The daughter looked at me with a distasteful look. "Well, we goin' home, so it's between him and God now," she scoffed, "so y'all better do everything for him. I got faith he'll pull through. Here's my phone number in case anything happens. If it's busy jest call back later."

And so, he went to the ICU. Predictably, his heart stopped beating, ribs were broken during CPR, needles were stabbed into any remaining veins, and no loved ones were with him when he died. The phone was busy. They stopped by the hospital late the next morning with a bag of Dunkin Donuts to sign the paperwork.

Is there a moral here? I'm not really sure. I suppose I can only speak for myself when I say - vehemently - that I would never want to go that way.


The Endless Tide Of Unwashed Humanity

Faceless children throng through the doors of the Peds ER; parents, illnesses, charts all flowing into one feverish, runny-nosed amalgamation.

The waiting room is full of these kids. Anyone who didn't have the flu before, does now. It takes 7 hours to be seen, plenty of time for snotty hands to wipe all over the tables, the chairs, the playthings.

I vaguely listen to my voice on autopilot, droning on about the benefits of motrin and tyenol for fevers. I'm surprised to hear myself lose patience with a particularly insistent mother who wants her daughter hospitalized for a fever of 101.3 and a cough. Her kid is fine. She won't take no for an answer. We get security to escort her out.

This isn't fun. At one point I see 8 children in a row who I diagnose with the cold. The monotony is broken by a child with a cut on his finger, but he starts screaming the second I enter the room. We have to sedate him before I can sew it up. He hates me for it, and his mom judges my repair every step of the way. I look too young, she explains.

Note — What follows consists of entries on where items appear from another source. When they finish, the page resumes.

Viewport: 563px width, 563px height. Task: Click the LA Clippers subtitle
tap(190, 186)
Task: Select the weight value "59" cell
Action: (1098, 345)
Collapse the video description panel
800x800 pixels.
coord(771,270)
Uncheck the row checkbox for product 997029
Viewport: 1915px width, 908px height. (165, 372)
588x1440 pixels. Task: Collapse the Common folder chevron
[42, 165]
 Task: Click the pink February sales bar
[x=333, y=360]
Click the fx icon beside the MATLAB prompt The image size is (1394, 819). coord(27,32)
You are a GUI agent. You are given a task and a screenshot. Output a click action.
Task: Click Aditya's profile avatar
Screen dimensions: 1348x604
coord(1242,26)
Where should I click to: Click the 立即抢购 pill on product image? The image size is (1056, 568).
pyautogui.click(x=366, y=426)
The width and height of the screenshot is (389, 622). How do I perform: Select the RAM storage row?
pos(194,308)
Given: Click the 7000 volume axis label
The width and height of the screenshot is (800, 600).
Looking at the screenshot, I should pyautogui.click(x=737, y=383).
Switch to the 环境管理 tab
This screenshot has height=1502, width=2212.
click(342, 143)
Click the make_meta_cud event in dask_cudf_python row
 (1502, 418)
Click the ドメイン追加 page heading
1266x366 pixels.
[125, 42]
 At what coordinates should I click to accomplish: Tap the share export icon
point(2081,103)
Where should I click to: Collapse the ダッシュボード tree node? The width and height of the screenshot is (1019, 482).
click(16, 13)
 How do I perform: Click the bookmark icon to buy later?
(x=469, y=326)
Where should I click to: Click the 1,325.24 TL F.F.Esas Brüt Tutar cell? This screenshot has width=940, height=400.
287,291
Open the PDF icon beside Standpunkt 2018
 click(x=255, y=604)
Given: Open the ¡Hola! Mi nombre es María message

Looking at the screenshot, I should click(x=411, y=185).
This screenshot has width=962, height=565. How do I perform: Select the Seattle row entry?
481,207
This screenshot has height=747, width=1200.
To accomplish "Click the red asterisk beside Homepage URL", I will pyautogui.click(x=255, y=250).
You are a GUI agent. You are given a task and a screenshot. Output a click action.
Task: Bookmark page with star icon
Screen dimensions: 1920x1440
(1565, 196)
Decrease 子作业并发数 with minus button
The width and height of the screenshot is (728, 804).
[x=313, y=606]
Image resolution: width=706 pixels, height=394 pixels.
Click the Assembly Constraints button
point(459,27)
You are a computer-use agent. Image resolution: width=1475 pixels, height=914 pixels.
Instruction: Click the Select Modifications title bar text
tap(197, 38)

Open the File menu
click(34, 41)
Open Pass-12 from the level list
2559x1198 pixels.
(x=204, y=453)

My next 5 patients all have the cold. Nothing about this is enjoyable or fulfilling.

The shift ends with a whimper, as we finally clear out the waiting room 15 minutes before I'm scheduled to leave. My last patient is a kid with a cough. I send him home with tylenol for the fevers. The parents can't believe they waited eight hours for me to tell them that. I can't believe they did either.


Yes dear, you are.

A few weeks back I had to leave our med school tailgate to put in a shift at the urgent care. While I was truly saddened by my inability to contribute to the shotgunning of copious beers, alas, some of us are productive members of society. Then again, I'm of the mindset that shotgunning beers at tailgate is productive, but that's a debate for another time.

I had a pretty great shift, mostly because drunk college kids were brought in for various and sundry complaints†, and they were stoked to see the school colors under my scrubs. Halfway into the night, though, there was something... different. Cruising around the corner, I immediately noticed two things.

Firstly, my nostrils were assaulted with the pungent odor of vast, unimaginable quantities of shit; a horrific wall of feculent odor that knocked me backwards. This was shit to be reckoned with. This was shit that didn't take "no" for an answer.

Second, there was a very attractive sorority girl in school colors and butt shorts screaming blindly "I'm NOT as DRUNK as you THINK I am" at the nurse who was unsuccessfully trying to start an IV.

The incongruity of these two simultaneous events was difficult for me to comprehend, so I used my carefully honed powers of medical observation. "Ah, there's the problem" I thought to myself, "that lovely young lass has shat herself".

I mean, folks, I didn't realize you could even poop that much††. It was all over the poor guy drawing blood, the bed, the floor. It was splattered on the wall like a Jackson Pollock painting. It was a veritable cornucopia of fecal matter. It was Shitterhouse-Five.

That, my friends, is why I both love the ER and could never make it as a nurse. We love you so very much, you don't even know.

† If by "various and sundry" you mean "solely related to alcohol and the imbibing thereof". Pearl: if a piece of a broken beer bottle pierces through the insole of your Chucks, your antibiotics must cover Pseudomonas Aeruginosa.

†† let alone a girl who couldn't have weighed more than 90 pounds.